Records for pointing to text and elements:
%%
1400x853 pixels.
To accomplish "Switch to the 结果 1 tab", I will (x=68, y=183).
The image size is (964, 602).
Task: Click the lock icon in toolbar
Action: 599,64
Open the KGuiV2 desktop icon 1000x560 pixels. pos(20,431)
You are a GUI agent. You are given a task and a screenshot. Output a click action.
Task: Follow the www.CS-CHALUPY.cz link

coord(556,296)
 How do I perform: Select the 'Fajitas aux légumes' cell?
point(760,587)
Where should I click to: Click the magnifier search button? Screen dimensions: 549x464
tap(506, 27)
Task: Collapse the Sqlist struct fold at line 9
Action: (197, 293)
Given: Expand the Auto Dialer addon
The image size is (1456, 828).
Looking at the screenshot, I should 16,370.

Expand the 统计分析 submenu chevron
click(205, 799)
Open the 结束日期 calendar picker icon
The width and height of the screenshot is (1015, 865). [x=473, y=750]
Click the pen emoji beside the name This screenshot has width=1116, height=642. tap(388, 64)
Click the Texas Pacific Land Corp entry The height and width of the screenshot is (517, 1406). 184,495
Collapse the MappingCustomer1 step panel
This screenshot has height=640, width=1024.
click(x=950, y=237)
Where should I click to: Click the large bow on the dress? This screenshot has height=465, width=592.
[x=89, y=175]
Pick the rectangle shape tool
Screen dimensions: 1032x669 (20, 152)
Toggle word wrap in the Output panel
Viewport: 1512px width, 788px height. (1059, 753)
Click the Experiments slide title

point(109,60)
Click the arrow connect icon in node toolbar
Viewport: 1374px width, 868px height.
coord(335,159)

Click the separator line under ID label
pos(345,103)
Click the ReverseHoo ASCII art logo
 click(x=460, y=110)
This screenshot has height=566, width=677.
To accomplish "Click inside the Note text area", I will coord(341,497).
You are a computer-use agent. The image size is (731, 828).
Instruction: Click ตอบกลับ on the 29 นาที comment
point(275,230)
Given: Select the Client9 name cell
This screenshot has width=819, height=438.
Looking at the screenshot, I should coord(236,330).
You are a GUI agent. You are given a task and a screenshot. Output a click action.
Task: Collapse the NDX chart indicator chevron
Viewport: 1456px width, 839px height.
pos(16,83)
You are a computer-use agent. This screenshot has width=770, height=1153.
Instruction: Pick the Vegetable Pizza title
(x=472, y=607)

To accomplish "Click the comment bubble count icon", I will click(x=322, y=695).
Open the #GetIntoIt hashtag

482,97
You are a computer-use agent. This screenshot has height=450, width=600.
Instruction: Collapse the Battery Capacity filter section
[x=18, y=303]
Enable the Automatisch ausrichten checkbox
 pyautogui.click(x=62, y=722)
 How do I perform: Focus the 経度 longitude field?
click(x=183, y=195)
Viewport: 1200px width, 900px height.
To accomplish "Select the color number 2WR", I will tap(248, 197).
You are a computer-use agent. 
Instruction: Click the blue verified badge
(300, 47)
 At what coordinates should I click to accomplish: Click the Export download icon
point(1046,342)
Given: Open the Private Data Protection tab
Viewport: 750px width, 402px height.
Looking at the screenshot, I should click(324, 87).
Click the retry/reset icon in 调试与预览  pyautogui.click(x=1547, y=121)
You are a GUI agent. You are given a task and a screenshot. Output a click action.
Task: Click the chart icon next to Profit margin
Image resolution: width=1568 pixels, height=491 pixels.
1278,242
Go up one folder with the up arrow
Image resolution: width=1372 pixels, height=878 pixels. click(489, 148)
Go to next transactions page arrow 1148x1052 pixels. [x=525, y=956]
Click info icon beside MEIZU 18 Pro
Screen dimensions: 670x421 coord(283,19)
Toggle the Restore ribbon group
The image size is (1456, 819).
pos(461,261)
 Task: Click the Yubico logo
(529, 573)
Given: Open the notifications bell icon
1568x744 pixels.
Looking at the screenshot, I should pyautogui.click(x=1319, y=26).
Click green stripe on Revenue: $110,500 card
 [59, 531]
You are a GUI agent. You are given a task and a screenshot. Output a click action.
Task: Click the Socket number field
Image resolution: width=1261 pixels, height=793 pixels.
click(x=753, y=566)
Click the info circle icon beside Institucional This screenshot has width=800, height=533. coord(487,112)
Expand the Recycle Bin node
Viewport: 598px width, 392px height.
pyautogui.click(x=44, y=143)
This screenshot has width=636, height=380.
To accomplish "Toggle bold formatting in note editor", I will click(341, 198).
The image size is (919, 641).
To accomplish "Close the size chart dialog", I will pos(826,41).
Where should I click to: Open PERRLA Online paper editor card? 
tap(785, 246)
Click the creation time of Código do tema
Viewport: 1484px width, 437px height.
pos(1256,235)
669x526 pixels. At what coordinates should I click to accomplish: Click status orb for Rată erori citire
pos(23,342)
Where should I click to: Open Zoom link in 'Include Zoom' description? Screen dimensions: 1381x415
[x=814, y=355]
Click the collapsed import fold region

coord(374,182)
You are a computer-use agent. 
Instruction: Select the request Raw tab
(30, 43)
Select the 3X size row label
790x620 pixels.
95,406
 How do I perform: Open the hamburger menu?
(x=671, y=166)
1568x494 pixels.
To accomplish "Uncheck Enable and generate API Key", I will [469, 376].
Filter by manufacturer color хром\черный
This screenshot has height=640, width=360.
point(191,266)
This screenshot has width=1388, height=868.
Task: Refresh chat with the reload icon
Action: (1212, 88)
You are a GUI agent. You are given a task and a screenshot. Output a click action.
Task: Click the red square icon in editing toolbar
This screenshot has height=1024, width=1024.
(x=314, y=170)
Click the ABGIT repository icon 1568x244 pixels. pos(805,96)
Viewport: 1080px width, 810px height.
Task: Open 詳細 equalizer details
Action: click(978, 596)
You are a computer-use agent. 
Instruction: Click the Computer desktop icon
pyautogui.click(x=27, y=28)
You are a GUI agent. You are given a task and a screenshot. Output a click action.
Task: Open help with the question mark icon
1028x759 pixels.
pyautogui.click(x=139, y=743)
%%
■ WHAT TO WORK ON:
Reproduce all of the records above line for line, without altering anything.

■ THE OUTPUT:
1400x853 pixels.
To accomplish "Switch to the 结果 1 tab", I will (x=68, y=183).
The image size is (964, 602).
Task: Click the lock icon in toolbar
Action: 599,64
Open the KGuiV2 desktop icon 1000x560 pixels. pos(20,431)
You are a GUI agent. You are given a task and a screenshot. Output a click action.
Task: Follow the www.CS-CHALUPY.cz link

coord(556,296)
 How do I perform: Select the 'Fajitas aux légumes' cell?
point(760,587)
Where should I click to: Click the magnifier search button? Screen dimensions: 549x464
tap(506, 27)
Task: Collapse the Sqlist struct fold at line 9
Action: (197, 293)
Given: Expand the Auto Dialer addon
The image size is (1456, 828).
Looking at the screenshot, I should 16,370.

Expand the 统计分析 submenu chevron
click(205, 799)
Open the 结束日期 calendar picker icon
The width and height of the screenshot is (1015, 865). [x=473, y=750]
Click the pen emoji beside the name This screenshot has width=1116, height=642. tap(388, 64)
Click the Texas Pacific Land Corp entry The height and width of the screenshot is (517, 1406). 184,495
Collapse the MappingCustomer1 step panel
This screenshot has height=640, width=1024.
click(x=950, y=237)
Where should I click to: Click the large bow on the dress? This screenshot has height=465, width=592.
[x=89, y=175]
Pick the rectangle shape tool
Screen dimensions: 1032x669 (20, 152)
Toggle word wrap in the Output panel
Viewport: 1512px width, 788px height. (1059, 753)
Click the Experiments slide title

point(109,60)
Click the arrow connect icon in node toolbar
Viewport: 1374px width, 868px height.
coord(335,159)

Click the separator line under ID label
pos(345,103)
Click the ReverseHoo ASCII art logo
 click(x=460, y=110)
This screenshot has height=566, width=677.
To accomplish "Click inside the Note text area", I will coord(341,497).
You are a computer-use agent. The image size is (731, 828).
Instruction: Click ตอบกลับ on the 29 นาที comment
point(275,230)
Given: Select the Client9 name cell
This screenshot has width=819, height=438.
Looking at the screenshot, I should coord(236,330).
You are a GUI agent. You are given a task and a screenshot. Output a click action.
Task: Collapse the NDX chart indicator chevron
Viewport: 1456px width, 839px height.
pos(16,83)
You are a computer-use agent. This screenshot has width=770, height=1153.
Instruction: Pick the Vegetable Pizza title
(x=472, y=607)

To accomplish "Click the comment bubble count icon", I will click(x=322, y=695).
Open the #GetIntoIt hashtag

482,97
You are a computer-use agent. This screenshot has height=450, width=600.
Instruction: Collapse the Battery Capacity filter section
[x=18, y=303]
Enable the Automatisch ausrichten checkbox
 pyautogui.click(x=62, y=722)
 How do I perform: Focus the 経度 longitude field?
click(x=183, y=195)
Viewport: 1200px width, 900px height.
To accomplish "Select the color number 2WR", I will tap(248, 197).
You are a computer-use agent. 
Instruction: Click the blue verified badge
(300, 47)
 At what coordinates should I click to accomplish: Click the Export download icon
point(1046,342)
Given: Open the Private Data Protection tab
Viewport: 750px width, 402px height.
Looking at the screenshot, I should click(324, 87).
Click the retry/reset icon in 调试与预览  pyautogui.click(x=1547, y=121)
You are a GUI agent. You are given a task and a screenshot. Output a click action.
Task: Click the chart icon next to Profit margin
Image resolution: width=1568 pixels, height=491 pixels.
1278,242
Go up one folder with the up arrow
Image resolution: width=1372 pixels, height=878 pixels. click(489, 148)
Go to next transactions page arrow 1148x1052 pixels. [x=525, y=956]
Click info icon beside MEIZU 18 Pro
Screen dimensions: 670x421 coord(283,19)
Toggle the Restore ribbon group
The image size is (1456, 819).
pos(461,261)
 Task: Click the Yubico logo
(529, 573)
Given: Open the notifications bell icon
1568x744 pixels.
Looking at the screenshot, I should pyautogui.click(x=1319, y=26).
Click green stripe on Revenue: $110,500 card
 [59, 531]
You are a GUI agent. You are given a task and a screenshot. Output a click action.
Task: Click the Socket number field
Image resolution: width=1261 pixels, height=793 pixels.
click(x=753, y=566)
Click the info circle icon beside Institucional This screenshot has width=800, height=533. coord(487,112)
Expand the Recycle Bin node
Viewport: 598px width, 392px height.
pyautogui.click(x=44, y=143)
This screenshot has width=636, height=380.
To accomplish "Toggle bold formatting in note editor", I will click(341, 198).
The image size is (919, 641).
To accomplish "Close the size chart dialog", I will pos(826,41).
Where should I click to: Open PERRLA Online paper editor card? 
tap(785, 246)
Click the creation time of Código do tema
Viewport: 1484px width, 437px height.
pos(1256,235)
669x526 pixels. At what coordinates should I click to accomplish: Click status orb for Rată erori citire
pos(23,342)
Where should I click to: Open Zoom link in 'Include Zoom' description? Screen dimensions: 1381x415
[x=814, y=355]
Click the collapsed import fold region

coord(374,182)
You are a computer-use agent. 
Instruction: Select the request Raw tab
(30, 43)
Select the 3X size row label
790x620 pixels.
95,406
 How do I perform: Open the hamburger menu?
(x=671, y=166)
1568x494 pixels.
To accomplish "Uncheck Enable and generate API Key", I will [469, 376].
Filter by manufacturer color хром\черный
This screenshot has height=640, width=360.
point(191,266)
This screenshot has width=1388, height=868.
Task: Refresh chat with the reload icon
Action: (1212, 88)
You are a GUI agent. You are given a task and a screenshot. Output a click action.
Task: Click the red square icon in editing toolbar
This screenshot has height=1024, width=1024.
(x=314, y=170)
Click the ABGIT repository icon 1568x244 pixels. pos(805,96)
Viewport: 1080px width, 810px height.
Task: Open 詳細 equalizer details
Action: click(978, 596)
You are a computer-use agent. 
Instruction: Click the Computer desktop icon
pyautogui.click(x=27, y=28)
You are a GUI agent. You are given a task and a screenshot. Output a click action.
Task: Open help with the question mark icon
1028x759 pixels.
pyautogui.click(x=139, y=743)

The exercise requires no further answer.